Jego rajdowy partner, choć debiutuje, także stawia przed sobą ambitne cele. – Tak jak wspomniałem jedziemy na wynik Rafała, ale nie ukrywam, że marzę by znaleźć się w pierwszej dziesiątce. Przed rokiem, quad z napędem na cztery koła przedarł się do czołówki. Chciałbym powtórzyć ten wyczyn, choć podobnie, jak Rafał – nie za wszelką cenę.
Wielka przygoda i wyzwanie, którego obaj panowie nie mogą się już doczekać, rozpocznie się 2 stycznia w Asuncion – stolicy Paragwaju. Następnie karawana pojazdów przejedzie przez północne terytoria Argentyny do Boliwii. W La Paz po czterech dniach ścigania na wysokościach zaplanowano dzień przerwy, a następnie odcinek maratoński w powrotnej drodze do kraju tanga. Meta została zlokalizowana w Buenos Aires i ci, którzy przetrwają, dotrą tam 14 stycznia.
– Chcemy wjechać na rampę z biało-czerwonymi flagami jako zwycięzcy. Wiemy, że jesteśmy dostatecznie przygotowani, by ten cel osiągnąć – podkreślił Rafał Sonik.
Z Dakaru na Wielką Orkiestrę Świątecznej Pomocy
Rafał Sonik bezdroża Ameryki Południowej będzie przemierzał już po raz dziewiąty, kolejny raz wioząc na kasku serce Wielkiej Orkiestry Świątecznej Pomocy.

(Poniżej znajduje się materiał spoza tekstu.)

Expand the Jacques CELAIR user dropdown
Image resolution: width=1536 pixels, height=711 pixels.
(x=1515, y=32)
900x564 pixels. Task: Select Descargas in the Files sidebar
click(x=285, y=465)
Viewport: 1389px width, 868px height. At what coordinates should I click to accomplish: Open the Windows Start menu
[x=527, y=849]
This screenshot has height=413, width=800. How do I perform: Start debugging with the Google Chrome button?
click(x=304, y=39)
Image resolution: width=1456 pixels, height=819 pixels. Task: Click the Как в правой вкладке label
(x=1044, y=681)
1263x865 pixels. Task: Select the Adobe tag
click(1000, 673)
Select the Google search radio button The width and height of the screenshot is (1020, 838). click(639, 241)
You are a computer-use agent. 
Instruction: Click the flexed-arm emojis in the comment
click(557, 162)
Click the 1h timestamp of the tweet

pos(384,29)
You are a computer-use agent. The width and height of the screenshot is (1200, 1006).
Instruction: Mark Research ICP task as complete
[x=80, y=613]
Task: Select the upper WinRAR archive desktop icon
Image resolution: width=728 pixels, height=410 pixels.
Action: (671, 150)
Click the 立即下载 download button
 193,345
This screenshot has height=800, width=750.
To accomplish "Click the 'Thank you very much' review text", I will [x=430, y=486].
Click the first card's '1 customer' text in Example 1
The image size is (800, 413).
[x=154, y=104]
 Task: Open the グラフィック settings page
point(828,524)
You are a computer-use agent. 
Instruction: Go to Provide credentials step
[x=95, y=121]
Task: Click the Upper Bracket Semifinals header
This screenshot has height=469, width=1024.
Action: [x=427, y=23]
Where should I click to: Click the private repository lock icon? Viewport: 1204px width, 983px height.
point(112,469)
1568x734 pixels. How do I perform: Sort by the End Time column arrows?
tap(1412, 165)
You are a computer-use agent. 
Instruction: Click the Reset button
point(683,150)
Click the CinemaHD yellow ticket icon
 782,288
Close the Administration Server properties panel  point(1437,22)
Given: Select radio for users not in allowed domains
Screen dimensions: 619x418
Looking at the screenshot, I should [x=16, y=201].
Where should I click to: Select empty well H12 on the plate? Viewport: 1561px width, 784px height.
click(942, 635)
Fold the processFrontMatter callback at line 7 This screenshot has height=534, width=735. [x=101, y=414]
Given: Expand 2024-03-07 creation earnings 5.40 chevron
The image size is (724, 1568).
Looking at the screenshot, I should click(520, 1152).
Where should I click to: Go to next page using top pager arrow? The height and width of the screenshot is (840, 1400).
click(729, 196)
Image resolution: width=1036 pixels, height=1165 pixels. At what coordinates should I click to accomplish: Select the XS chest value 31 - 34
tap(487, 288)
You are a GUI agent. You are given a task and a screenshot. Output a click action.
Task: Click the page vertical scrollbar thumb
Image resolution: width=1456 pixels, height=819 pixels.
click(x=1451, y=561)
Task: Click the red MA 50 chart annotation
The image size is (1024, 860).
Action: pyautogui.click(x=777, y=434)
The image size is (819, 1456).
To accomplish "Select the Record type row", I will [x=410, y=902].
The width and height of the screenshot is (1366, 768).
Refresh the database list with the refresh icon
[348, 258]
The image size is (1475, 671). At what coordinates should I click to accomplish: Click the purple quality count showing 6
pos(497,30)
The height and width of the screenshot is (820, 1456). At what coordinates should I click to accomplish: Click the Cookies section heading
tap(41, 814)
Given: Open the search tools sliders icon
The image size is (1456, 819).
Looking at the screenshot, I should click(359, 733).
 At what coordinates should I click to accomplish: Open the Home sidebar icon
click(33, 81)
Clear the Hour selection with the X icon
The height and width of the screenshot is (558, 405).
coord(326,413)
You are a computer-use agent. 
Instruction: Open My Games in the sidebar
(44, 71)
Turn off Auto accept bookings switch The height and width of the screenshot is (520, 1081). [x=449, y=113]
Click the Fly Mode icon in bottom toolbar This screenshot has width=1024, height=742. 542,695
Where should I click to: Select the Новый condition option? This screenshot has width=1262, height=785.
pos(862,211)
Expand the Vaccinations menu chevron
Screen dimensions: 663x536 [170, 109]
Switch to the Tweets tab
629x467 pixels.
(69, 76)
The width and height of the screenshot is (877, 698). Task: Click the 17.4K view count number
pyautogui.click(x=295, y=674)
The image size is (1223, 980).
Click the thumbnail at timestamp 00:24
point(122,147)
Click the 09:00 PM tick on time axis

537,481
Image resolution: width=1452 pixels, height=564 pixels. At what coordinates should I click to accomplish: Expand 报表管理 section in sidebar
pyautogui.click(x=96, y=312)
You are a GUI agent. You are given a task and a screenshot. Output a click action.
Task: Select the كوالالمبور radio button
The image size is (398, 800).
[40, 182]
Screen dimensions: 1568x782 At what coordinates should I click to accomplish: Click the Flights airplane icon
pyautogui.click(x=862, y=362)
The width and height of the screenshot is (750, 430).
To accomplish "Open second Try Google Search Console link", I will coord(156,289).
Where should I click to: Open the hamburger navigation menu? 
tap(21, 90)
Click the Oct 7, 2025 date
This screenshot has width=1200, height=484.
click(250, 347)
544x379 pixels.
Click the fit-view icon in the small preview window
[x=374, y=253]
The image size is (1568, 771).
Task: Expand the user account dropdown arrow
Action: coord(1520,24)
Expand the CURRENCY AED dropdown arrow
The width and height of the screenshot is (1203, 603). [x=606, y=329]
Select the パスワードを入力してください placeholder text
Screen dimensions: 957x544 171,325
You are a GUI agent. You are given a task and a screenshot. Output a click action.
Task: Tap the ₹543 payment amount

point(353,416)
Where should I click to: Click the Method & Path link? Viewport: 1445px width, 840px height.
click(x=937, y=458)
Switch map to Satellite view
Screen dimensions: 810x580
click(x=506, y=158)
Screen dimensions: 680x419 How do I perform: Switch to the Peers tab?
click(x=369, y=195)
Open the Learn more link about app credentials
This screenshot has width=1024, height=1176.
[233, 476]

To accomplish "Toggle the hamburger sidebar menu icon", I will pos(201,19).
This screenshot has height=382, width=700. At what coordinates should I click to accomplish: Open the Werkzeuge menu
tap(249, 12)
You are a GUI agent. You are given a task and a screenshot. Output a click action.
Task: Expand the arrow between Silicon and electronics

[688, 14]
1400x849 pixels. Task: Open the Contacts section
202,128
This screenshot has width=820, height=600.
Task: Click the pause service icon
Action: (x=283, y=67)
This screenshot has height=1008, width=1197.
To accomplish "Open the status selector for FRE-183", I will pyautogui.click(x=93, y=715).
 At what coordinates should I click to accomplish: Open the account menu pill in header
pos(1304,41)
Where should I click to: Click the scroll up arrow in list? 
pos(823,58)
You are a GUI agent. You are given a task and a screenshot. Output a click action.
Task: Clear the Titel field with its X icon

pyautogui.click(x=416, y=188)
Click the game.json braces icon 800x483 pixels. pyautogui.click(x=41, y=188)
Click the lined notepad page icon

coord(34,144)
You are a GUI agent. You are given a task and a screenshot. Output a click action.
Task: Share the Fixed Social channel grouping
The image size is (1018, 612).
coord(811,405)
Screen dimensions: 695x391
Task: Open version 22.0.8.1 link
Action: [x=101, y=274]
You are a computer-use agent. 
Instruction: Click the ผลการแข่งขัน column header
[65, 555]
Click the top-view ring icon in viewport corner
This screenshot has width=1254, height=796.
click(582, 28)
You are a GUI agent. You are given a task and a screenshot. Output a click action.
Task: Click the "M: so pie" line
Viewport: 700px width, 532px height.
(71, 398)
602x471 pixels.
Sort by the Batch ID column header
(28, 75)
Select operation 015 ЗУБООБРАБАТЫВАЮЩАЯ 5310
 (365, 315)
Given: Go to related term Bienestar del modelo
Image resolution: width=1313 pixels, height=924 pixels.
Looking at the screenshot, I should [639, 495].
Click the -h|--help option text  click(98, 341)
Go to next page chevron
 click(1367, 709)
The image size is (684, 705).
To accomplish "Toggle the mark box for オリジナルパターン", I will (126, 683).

Dokładnie jeden dzień po zakończeniu zmagań w stolicy Argentyny, w Polsce odbędzie się 25. finał tej słynnej na cały świat akcji charytatywnej. Z tej okazji, jedyny polski kierowca, który wygrał Dakar, postanowił przekazać na licytację swój quad z 2009 roku, na którym debiutował i zarazem po raz pierwszy wywalczył miejsce na podium.
– Wielka Orkiestra Świątecznej Pomocy jest ze mną zawsze podczas Dakaru, ale również w rajdach Pucharu Świata. Wiozę ją na kasku i wspieram całym sercem na odległość. Organizujemy zbiórki pieniędzy na biwaku i przekazujemy na licytacje różne sportowe pamiątki. Tym razem chciałem by było to coś wyjątkowego. Wybrałem quad, który zapoczątkował moją drogę na szczyt w najtrudniejszym rajdzie świata. Dlatego jest zupełnie wyjątkowy – mówił Sonik.
Quad to Yamaha Raptor 700, gruntownie przebudowany przez zespół serwisowy mistrza z Krakowa. Ma wzmocnioną ramę, założone dodatkowe baki na paliwo oraz wymienioną całą elektrykę. Poza seryjnym silnikiem ulepszeniom poddano niemal każdy element. Dzięki temu quad osiągał prędkość do nawet 150 km/h.
Raptor z 2009 roku został wystawiony na aukcji internetowej, która potrwa do 17 stycznia. Można ją znaleźć pod linkiem: http://aukcje.wosp.org.pl/dakarowy-quad-rafala-sonika-yamaha-raptor-700-i3865899
Pieniądze zebrane podczas 25. Finału Wielkiej Orkiestry Świątecznej Pomocy zostaną przekazane dla ratowania życia i zdrowia dzieci na oddziałach ogólnopediatrycznych oraz dla zapewnienia godnej opieki medycznej seniorom.